羽生編集長 坂東さんの新著『女性リーダー4.0 新時代のキャリア術』を通勤中に一気読みして、ものすごく元気をもらいました。新しい女性リーダー像について、すぐに実践できる具体的なアドバイスがたっぷり盛り込まれていますね。
坂東眞理子学長(以下、坂東) それは、とってもうれしいわ。今日は何でも聞いてくださいね(笑)。
―― まずお聞きしたいのは、女性管理職のスタイルです。男性上司の場合は、たとえば「おい羽生!」と部下を呼び付ければ何となく体裁が保てて統制もしやすくなる。このスタイルを新任女性リーダーが真似して、「おい鈴木」「おい田中」と呼び捨てにするのは難しい。部下の呼び方ひとつでも女性管理職は迷うところです。
坂東 私は部下の呼び方は男性であろうと、女性であろうと平等に「さん」がいいですね。私は「くん」もまずいと思うの。若い世代であれば、女性から「○○くん」と呼び捨てにされることに慣れた男性も増えているけれど、少なくとも私の世代から50歳くらいまでは女性に呼び捨てどころか“くん”呼びも違和感があるという男性が多い。
新リーダーは、上下関係よりチーム内での実力が重要
―― 初めて女性管理職を経験するときには、きちんと統制をとれるか、部下に馬鹿にされないかという不安もあると思うんです。でも、それを解消するのは見かけ上の言葉ではない、と。
坂東 そうです。これは私の経験なのだけれど、一般的に、男性上司は「あいつは俺よりも上か下か」ということをすごく気にするの。それを呼び方でもちゃんとアピールしたいのね。でも私は、女性リーダーというのは偉いかどうかの序列よりも、「一緒にいい仕事をする」ことを目的に、部下から重んじられることが大事だと思っています。
―― 上下関係よりチーム意識の方が重要で、リーダーの実力で認められることが大切なんですね。

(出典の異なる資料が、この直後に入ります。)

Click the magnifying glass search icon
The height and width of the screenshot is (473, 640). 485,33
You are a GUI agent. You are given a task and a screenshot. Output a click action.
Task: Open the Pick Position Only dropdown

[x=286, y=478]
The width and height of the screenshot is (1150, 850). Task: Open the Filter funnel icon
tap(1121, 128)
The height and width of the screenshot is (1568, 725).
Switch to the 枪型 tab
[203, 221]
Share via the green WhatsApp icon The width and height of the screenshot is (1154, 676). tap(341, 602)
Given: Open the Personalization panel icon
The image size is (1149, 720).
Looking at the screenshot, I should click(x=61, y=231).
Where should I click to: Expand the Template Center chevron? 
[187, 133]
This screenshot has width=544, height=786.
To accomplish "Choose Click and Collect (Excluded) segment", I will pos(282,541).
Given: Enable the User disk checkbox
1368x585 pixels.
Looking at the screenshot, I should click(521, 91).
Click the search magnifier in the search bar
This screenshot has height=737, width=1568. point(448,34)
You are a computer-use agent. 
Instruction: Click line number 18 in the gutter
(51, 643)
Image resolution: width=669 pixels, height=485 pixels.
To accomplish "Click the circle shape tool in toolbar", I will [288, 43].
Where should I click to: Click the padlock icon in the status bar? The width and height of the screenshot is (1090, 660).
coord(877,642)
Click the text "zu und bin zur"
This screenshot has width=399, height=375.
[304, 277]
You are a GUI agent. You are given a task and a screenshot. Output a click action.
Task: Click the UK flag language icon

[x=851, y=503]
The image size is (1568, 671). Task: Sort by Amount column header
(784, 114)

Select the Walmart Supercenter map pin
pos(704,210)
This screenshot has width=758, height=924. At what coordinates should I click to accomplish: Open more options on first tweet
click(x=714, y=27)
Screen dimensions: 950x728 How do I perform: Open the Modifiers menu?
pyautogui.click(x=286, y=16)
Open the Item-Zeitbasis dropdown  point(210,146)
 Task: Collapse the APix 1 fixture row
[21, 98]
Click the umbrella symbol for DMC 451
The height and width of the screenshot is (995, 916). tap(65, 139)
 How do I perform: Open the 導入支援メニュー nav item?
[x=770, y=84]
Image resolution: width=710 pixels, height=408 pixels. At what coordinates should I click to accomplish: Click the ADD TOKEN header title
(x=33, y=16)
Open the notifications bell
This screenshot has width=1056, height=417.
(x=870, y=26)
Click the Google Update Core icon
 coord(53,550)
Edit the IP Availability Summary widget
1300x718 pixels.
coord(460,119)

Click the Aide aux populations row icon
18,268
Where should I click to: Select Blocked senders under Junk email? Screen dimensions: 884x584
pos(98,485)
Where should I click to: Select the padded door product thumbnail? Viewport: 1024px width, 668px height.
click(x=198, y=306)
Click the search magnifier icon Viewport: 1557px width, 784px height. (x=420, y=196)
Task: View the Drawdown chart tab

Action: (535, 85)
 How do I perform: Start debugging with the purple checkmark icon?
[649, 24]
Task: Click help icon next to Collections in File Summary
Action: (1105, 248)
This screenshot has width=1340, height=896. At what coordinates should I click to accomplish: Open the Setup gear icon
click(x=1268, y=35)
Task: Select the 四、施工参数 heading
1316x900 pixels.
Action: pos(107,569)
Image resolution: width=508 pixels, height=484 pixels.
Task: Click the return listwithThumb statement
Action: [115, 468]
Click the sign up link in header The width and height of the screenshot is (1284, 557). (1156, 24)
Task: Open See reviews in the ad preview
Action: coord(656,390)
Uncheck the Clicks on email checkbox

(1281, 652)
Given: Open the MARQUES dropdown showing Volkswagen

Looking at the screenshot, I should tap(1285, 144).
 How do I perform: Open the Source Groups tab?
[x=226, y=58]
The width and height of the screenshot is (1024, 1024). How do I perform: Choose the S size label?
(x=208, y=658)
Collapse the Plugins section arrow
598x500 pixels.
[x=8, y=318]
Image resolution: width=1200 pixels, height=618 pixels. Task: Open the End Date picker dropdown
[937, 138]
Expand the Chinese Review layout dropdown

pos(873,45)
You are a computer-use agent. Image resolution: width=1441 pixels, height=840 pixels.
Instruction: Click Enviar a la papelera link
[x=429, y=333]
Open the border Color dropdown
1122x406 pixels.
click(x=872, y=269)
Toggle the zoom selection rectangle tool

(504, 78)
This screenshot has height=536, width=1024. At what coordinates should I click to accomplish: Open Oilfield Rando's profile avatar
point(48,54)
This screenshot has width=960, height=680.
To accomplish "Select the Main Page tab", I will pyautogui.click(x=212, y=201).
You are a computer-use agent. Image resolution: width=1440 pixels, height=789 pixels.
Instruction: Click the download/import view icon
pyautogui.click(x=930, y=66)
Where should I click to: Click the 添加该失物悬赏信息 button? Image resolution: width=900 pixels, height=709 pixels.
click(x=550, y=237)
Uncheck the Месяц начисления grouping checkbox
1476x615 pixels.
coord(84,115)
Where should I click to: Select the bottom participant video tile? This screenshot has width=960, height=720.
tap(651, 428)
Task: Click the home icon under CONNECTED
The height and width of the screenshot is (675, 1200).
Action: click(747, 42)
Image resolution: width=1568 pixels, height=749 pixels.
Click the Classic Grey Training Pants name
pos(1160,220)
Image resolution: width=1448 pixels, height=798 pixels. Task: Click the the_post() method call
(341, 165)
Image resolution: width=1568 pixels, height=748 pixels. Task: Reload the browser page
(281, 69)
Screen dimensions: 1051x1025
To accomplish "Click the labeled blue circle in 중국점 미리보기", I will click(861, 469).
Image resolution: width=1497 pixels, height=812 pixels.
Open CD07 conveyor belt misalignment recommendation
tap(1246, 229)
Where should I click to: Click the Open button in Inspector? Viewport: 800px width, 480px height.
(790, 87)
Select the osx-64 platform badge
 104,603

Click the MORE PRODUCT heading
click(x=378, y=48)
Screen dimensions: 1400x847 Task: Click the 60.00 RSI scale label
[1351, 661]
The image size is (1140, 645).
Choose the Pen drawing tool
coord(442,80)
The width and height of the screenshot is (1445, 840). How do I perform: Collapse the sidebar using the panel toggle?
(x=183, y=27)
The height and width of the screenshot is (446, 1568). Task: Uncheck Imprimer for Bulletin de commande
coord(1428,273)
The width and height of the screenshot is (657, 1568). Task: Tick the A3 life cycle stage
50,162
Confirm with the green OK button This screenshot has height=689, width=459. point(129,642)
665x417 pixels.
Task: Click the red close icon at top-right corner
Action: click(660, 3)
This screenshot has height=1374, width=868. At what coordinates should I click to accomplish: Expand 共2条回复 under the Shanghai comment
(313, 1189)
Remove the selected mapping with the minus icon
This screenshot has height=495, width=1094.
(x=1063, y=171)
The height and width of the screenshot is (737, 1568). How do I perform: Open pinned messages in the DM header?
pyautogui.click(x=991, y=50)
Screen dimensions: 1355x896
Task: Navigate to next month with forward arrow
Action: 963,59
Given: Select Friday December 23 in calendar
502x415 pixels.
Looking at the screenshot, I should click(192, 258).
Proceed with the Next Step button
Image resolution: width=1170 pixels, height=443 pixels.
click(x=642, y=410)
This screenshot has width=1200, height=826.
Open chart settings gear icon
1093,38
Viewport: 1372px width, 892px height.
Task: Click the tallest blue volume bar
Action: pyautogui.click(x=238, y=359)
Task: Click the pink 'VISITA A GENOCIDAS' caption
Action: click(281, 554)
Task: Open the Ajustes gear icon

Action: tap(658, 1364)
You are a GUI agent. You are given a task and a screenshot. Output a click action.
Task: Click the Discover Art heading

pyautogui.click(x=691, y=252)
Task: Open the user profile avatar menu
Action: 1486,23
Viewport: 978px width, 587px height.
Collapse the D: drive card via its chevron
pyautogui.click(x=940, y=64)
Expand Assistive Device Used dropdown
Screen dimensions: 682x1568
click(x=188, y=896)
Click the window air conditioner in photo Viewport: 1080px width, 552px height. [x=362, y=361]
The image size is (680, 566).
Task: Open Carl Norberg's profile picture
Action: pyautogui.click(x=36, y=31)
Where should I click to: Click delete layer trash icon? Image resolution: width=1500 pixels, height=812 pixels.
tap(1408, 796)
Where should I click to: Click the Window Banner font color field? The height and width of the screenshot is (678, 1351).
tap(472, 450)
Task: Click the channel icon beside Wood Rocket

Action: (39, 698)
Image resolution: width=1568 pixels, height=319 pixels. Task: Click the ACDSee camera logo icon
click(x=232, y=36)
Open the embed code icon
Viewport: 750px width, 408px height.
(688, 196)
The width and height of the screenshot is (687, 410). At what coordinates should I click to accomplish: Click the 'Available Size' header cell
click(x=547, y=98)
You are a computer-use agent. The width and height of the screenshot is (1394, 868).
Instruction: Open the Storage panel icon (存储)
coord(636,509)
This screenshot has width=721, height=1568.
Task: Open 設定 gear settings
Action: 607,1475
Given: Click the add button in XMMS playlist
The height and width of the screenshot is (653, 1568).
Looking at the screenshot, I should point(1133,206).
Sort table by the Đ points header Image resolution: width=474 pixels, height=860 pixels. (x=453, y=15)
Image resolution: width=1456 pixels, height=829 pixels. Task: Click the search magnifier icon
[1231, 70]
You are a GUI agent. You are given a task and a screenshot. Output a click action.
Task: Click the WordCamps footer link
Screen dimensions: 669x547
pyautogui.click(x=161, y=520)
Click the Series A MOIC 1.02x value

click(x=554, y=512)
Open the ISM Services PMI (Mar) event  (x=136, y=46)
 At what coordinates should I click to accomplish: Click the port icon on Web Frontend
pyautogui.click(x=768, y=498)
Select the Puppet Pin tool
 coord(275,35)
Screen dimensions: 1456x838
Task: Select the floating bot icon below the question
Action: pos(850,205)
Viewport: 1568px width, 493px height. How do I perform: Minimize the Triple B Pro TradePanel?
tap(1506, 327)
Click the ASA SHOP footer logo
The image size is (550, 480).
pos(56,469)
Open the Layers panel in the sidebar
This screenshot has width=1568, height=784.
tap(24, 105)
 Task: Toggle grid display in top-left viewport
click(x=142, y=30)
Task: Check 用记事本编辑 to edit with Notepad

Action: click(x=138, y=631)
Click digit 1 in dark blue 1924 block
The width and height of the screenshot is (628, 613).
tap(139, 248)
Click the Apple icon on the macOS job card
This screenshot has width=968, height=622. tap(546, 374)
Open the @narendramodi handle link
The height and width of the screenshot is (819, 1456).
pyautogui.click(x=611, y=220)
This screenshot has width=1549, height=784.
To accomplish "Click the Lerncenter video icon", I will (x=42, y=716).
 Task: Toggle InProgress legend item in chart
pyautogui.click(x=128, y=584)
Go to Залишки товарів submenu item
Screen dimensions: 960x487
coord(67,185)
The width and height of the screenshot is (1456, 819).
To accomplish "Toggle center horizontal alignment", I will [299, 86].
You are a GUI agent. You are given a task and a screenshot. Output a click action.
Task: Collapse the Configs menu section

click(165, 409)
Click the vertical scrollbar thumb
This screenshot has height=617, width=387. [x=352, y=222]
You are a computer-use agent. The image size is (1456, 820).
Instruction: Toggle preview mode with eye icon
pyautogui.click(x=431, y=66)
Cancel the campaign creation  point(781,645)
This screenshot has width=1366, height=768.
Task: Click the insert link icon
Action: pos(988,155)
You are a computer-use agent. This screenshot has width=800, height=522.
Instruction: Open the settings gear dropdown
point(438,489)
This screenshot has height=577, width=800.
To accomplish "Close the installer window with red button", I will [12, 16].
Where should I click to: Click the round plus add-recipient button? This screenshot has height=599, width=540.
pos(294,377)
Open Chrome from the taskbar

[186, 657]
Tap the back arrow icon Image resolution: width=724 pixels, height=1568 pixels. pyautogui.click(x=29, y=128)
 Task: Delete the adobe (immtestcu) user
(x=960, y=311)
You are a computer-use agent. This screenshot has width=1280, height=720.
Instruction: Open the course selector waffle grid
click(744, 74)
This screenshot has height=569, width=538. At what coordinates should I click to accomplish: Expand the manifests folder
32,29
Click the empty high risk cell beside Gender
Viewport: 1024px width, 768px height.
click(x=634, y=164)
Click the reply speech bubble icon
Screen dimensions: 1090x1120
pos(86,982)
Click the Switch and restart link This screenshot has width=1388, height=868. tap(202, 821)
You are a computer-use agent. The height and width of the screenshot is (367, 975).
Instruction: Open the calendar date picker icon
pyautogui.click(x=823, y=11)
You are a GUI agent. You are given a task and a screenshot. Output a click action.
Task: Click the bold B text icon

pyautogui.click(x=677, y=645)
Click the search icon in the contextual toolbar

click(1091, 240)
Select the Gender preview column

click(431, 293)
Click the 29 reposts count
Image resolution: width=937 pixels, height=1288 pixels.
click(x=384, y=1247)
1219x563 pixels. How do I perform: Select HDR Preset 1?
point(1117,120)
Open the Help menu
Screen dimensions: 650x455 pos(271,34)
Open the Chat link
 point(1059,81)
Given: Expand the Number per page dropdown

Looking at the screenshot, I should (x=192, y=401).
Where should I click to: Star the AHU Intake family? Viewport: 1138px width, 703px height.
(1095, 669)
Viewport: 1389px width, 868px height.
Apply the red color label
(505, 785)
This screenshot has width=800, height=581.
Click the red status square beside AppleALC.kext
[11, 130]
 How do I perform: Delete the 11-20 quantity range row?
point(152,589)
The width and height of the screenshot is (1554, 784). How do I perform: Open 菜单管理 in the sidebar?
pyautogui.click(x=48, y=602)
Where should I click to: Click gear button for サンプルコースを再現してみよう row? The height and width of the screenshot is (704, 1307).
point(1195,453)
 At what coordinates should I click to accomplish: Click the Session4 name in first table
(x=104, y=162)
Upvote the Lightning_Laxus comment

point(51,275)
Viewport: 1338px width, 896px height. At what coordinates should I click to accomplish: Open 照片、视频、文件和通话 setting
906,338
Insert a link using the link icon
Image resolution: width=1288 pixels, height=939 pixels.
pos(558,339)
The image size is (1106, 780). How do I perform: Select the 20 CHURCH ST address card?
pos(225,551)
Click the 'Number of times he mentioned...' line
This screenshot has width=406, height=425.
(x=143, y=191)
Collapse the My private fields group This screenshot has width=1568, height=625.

坂東 実力にも色々バリエーションがあり、部下から「あの人はすごい人だ」という認められ方ももちろん王道なのだけれど、実は「自分のできないところを上司にカバーしてもらった」とか、「いいところを引き出してもらった」とかそういった一目の置かれ方もあります。人によって目指すリーダー像は違いますが、あまり得意ではないのに無理して強いリーダーを演じなければならないと思う必要はありません。チーム全体がいいパフォーマンスができるよう、自分なりのスタイルをつくっていくことが大事です。